We left the Pecos near where now stands the town of Roswell, and traveled up the Hondo out by Fort Stanton over the divide to San "Augustine Springs, near the Rio Grande, and wintered the cattle and sold them in the spring of 1868 to Hinds & Hooker, who were the United States contractors to feed the soldiers and Indians, as they were pretending to subdue and keep the Indians on reservations, but in reality were equipping them so they could depredate more efficiently on the drovers and emigrants.

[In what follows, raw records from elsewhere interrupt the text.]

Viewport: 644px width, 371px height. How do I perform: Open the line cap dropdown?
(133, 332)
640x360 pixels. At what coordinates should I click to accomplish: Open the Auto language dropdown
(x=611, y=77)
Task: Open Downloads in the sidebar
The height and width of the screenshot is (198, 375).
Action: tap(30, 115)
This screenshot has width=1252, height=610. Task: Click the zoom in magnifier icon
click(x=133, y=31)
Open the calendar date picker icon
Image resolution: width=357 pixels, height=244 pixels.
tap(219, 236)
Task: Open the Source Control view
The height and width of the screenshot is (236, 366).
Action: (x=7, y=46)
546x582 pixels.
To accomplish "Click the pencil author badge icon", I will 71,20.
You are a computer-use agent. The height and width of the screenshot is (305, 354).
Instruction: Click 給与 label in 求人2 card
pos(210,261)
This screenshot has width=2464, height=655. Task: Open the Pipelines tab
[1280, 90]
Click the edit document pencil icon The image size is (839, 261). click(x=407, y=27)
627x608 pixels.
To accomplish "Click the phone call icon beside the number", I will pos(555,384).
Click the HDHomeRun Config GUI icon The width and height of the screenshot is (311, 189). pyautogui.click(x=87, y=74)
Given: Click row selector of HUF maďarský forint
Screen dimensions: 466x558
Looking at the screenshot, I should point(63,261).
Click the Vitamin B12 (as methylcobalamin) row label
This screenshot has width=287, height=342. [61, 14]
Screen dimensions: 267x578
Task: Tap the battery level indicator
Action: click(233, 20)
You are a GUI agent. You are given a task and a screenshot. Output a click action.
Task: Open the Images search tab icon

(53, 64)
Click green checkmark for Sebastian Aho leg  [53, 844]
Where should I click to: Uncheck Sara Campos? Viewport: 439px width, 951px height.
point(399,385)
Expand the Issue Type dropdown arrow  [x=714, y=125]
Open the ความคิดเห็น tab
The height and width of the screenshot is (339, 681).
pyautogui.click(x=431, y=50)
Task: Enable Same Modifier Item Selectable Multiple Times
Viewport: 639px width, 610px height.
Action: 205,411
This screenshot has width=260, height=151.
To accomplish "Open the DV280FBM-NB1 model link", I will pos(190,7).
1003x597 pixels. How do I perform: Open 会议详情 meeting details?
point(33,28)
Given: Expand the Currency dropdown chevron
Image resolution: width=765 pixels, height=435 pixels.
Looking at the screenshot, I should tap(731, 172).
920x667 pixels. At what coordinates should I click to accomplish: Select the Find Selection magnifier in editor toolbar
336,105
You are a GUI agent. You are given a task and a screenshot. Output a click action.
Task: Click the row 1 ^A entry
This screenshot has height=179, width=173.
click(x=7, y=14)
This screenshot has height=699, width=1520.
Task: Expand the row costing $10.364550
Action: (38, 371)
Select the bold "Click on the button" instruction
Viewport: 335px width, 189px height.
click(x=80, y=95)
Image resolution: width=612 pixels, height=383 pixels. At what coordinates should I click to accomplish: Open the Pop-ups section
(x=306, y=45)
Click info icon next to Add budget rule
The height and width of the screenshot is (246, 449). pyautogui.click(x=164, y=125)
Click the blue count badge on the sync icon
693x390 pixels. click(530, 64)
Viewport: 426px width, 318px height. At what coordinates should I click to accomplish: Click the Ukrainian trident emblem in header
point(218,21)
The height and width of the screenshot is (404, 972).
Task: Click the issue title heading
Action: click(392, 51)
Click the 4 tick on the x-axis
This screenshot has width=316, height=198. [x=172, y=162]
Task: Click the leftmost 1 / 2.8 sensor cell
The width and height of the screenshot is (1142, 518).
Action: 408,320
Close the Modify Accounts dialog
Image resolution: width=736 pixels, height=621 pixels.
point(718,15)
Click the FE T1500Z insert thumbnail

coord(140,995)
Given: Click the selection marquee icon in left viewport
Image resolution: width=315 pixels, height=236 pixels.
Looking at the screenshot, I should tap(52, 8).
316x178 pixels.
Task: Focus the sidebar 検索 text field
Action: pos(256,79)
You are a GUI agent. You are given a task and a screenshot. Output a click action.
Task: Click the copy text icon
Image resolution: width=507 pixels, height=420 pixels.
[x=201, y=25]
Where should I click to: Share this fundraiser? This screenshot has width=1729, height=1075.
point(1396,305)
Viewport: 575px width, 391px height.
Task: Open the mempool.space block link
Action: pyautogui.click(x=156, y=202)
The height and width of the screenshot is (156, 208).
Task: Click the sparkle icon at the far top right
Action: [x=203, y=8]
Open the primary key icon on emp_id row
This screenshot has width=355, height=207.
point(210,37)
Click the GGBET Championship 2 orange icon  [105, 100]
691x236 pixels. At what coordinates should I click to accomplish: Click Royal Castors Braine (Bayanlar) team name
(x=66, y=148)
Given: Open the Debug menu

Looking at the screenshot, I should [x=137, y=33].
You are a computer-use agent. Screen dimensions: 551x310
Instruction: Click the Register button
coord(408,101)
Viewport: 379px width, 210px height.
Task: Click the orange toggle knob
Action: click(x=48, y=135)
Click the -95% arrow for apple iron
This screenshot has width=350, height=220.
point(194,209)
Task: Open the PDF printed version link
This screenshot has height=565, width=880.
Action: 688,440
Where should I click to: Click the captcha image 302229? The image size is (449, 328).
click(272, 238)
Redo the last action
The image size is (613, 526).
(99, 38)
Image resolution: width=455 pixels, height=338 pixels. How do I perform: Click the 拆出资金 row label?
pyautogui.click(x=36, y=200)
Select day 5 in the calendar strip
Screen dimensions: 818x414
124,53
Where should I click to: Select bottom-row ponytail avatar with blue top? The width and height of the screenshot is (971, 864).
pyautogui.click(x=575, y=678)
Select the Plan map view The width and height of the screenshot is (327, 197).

In the summer of 1869 I sold a bunch of grown steers in Palo Pinto County, Texas, to Dr. D. B. Warren of Missouri, and we trailed them to Baxter Springs, Kansas. We swam Red River at the old Preston Ferry. We camped near the river the night before and tried to cross early in the morning. The river was very full of muddy water, and the cattle refused to take the water. "After all hands had about exhausted themselves Dr. Warren, who was his own boss, said to me : "William, what will we do about it " I answered him that we had better back out and graze the cattle until the sun got up so they could see the other bank, and they would want water and go across. "You should know that you can't swim cattle across as big a stream as this going east in the morning or going west late of an evening with the sun in their faces." About one P.M. we put them back on the trail and by the time the drags got near the river the leaders were climbing the east bank. The doctor looked at me and said, "Well, I'll be damned— every man to his profession."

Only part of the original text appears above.